The Scottish Trip 2010 - Strontium and The White Sands at Arisaig


Another breakfast, another overload of toast and another damp morning with the promise of dryer weather to come. I'm tired already after all this riding so I'm pleased to hear the plan today is not huge mileage. Strontium today, then Mallaig for tea. Strontium is only a hop-skip-jump away from Fort William.

Some of the lads take a walk into Fort William, just to do a little shopping and see what's what. I stay at the BnB to chill out, check the bike over and also to help the Landlady update some pictures on her website. I lay there on my bed for a while, enjoying the privacy and peace and quiet. I think to myself about just how tiring it is to ride hard and fast day after day. I think about how much I enjoy my own space. I also think about how sometimes I hate to be alone. I drift into a short and light sleep as I come to the conclusion it's all about balance. That hardest part is getting the balance right.

I don't fall into a deep sleep, so I'm not bothered when SC, my roommate, enters the room with a handful of goodies and announces we'll be heading out shortly. So again, maybe a little later than usual, I start the familiar routine of gearing up. Knee pads, bike pants, boots, back protector, jacket, wallet, money, keys, helmet, gloves...anyone who's ridden a bike regularly will know their own routine.

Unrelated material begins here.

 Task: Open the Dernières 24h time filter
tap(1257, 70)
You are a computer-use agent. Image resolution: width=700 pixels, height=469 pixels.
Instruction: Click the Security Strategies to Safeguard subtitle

The Corran ferry is only 7 miles south of Fort William. It crosses the sea loch of Loch Linnhe and reduces the distance from Fort William to Strontium by 20 or 30 miles, and also eliminates a lot of single-track roads. The ferry is not a big thing, so it's quite a shock to see a huge lorry rolling down the waiting queue and park behind the bikes. We talk to the driver who tells us he has 24 tons of fish-food onboard and to hold on tight to the bikes as he boards! The ferry docks and we all ride on then brace ourselves as the juggernaut boards. Surprisingly there's not that much movement and I breathe a sigh of relief. The ferry crossing is short, so bikers remain on the bikes as they cross. It's a strange feeling sat still on the bike as we roll gently on the water. It's not scary or dangerous, just an unusual sensation.

The small Corran Ferry across Loch Linnhe
The Corran Ferry across Loch Linnhe to Strontium. It's not that big...but big enough for over 24 tons of lorry.

The road to Strontium is another fast one. It's hardly exciting any more, another fast road. More open view bends, a few blind crests and sharper corners, a handful of fast straights, you're starting to get the picture now surely. Just before I enter Strontium I spot a police car, the first I've seen all week! It's a patrol car and I pass him all safe and legal, but BigD later tells me he seemed not too impressed when he went past. Probably his loud pipes I reckon.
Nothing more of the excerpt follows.